Pluvicto™ ([177Lu]Lu-PSMA-617), a radioligand therapeutic targeting prostate-specific membrane antigen (PSMA), has been recently approved for the treatment of metastatic castration-resistant prostate cancer (mCRPR). The drug suffers from salivary gland and kidney uptake that prevents its dose escalation to potentially curative doses. In this work, we sought to potentiate the in vivo anti-cancer activity of Pluvicto™ by combining it with L19-IL2, a clinical-stage investigational medicinal product based on tumor-targeted interleukin-2.

Methods

We established a new PSMA-expressing model (HT-1080.hPSMA) and validated it using a fluoresceine analogue of PSMA-617 (compound 1).
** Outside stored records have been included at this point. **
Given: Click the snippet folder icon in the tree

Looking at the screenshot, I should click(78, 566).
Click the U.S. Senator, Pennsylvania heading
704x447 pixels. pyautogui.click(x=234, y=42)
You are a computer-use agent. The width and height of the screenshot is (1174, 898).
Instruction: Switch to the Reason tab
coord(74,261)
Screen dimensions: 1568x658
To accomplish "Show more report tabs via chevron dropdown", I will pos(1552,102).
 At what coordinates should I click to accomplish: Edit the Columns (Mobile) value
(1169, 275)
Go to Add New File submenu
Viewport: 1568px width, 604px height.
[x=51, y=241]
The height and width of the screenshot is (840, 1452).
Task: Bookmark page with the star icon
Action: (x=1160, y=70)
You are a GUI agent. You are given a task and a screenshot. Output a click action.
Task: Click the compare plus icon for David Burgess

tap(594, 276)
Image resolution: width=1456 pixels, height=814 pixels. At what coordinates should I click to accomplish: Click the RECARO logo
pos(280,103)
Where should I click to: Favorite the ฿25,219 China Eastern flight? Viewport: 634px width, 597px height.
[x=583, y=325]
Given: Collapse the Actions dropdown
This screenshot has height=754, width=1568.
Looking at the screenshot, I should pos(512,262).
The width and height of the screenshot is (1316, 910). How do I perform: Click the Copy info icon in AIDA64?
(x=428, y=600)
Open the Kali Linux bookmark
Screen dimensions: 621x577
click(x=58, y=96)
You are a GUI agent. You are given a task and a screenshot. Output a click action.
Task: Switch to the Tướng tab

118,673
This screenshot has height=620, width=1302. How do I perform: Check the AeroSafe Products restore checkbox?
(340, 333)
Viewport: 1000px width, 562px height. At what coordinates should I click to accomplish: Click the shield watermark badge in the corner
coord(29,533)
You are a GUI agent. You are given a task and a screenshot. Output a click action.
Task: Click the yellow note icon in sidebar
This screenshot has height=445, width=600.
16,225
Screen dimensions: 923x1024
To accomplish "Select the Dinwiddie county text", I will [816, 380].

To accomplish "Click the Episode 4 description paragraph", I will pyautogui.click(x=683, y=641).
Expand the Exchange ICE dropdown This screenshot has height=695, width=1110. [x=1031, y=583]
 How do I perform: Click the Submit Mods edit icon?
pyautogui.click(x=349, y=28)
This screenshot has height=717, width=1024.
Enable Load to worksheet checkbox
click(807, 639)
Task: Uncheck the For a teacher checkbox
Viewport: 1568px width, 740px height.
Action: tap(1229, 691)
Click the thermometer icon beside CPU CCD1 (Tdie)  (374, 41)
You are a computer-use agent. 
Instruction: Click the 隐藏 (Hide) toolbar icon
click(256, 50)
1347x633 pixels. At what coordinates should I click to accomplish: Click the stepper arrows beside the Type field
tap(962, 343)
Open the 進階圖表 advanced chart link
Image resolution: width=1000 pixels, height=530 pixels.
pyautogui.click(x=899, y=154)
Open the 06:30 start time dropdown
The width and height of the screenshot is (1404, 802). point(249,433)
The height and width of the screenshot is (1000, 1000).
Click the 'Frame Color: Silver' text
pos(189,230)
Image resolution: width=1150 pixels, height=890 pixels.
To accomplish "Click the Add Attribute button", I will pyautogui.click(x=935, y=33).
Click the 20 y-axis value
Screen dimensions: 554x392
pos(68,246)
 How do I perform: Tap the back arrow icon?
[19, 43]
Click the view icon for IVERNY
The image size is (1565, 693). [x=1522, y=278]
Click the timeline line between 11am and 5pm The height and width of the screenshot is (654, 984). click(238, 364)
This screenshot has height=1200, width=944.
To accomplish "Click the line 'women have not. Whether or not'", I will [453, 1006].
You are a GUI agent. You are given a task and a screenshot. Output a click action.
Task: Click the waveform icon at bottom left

The HT-1080.hPSMA model was used to study the saturation and tumor retention of Pluvicto™ (compound 2) and to run combination therapy studies with L19-IL2. To complement our understanding of the mechanism of action of this novel combination, we conducted proteomics experiments on tumor samples after therapy with Pluvicto™ alone or in combination with the immunocytokine.

Results

High, selective, and long-lived tumor uptake was observed for Pluvicto™ (2) in the novel HT-1080.hPSMA model. Therapy studies in HT-1080.hPSMA tumor-bearing mice revealed that the combination of Pluvicto™ (2) plus L19-IL2 mediated curative and durable responses in all animals. Potent in vivo anti-cancer activity was observed solely for the combination modality, at doses that were well tolerated by treated animals. Proteomics studies indicated that L19-IL2 boosts the activation of the immune system in animals pre-treated with Pluvicto™.

Conclusion

The therapeutic efficacy of Pluvicto™ at low radioactive doses can be effectively enhanced by the combination with L19-IL2. Our findings warrant further clinical exploration of this novel combination modality.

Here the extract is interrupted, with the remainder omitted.